Anavi Strategies is now working on ensuring our procedures reflect:
An organization-wide commitment to intentional create a trauma-informed culture within this organization;
Committing to a journey that will require organizational assessments that involve staff, and an organized review of agency principles and practices;
Supervisory processes and relationships designed to enhance the knowledge and skills associated with being a trauma-informed organization (Berger, 2016).
Reviewing updated evidence regularly, understanding its implications, and thoughtfully integrating what applies to our context;
Documenting and sharing our knowledge and evidence as we create new processes, apply them in practice, observe and reflect on the impact and implications, and change course as needed;
Identifying relevant training opportunities, and ensuring staff has access to them. Additionally providing supplementary materials that connects key concepts, existing evidence from the field, and lessons learned from our own firm’s work with clients; and
Monitoring and evaluating progress to establish best practices to share with other organization and business leaders.

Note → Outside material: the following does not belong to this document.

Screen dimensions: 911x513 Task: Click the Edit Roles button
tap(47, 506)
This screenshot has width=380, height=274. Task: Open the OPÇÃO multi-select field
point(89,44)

Current frameworks for therapeutic processes are not adequate for Anavi Strategies.
As a consulting firm working with non-profits and their philanthropic partners, as well as business leaders, it is imperative we create a framework that is appropriate for our context, clients, and staff.
We have identified and defined 5 unique principles and 10 key practices that are grounded in the existing evidence base, but created for Anavi Strategies’ mission and vision.
The following example aims to illustrate our approach.
Self-care is a widely known concept, which intuitively may imply that a person is wholly responsible for their own self-care. However, Anavi Strategies believes that employees within an organization need to have structures and processes in place that support a person’s ability to institute, manage, and execute their own self-care plans. Therefore, Anavi Strategies is developing standard operating procedures for educating and promoting self-care within our business context. Elevating self-care within Anavi Strategies will be facilitated through:
Training supervisors on embodying a respectful, supportive, and caring-style of regular supervision;
Providing resources that raise awareness of secondary traumatic stress or vicarious trauma, and how it can impact employees who are doing the work we are doing;
Providing clear opportunities for professional growth and advancement through goal setting and varying job duties;
Actively addressing language and behaviors that have the ability to create a toxic workplace.
Our organizational culture also elevates the responsibility of team members for their own self-care within the workplace. Team members are be expected to, and be provided with the means to:
Manage their time;
Pace their workload;
Take short breaks; and
Use dedicated meeting time to debrief and process.
We are conceptualizing. We are testing. We are documenting. We are revising. We are sharing.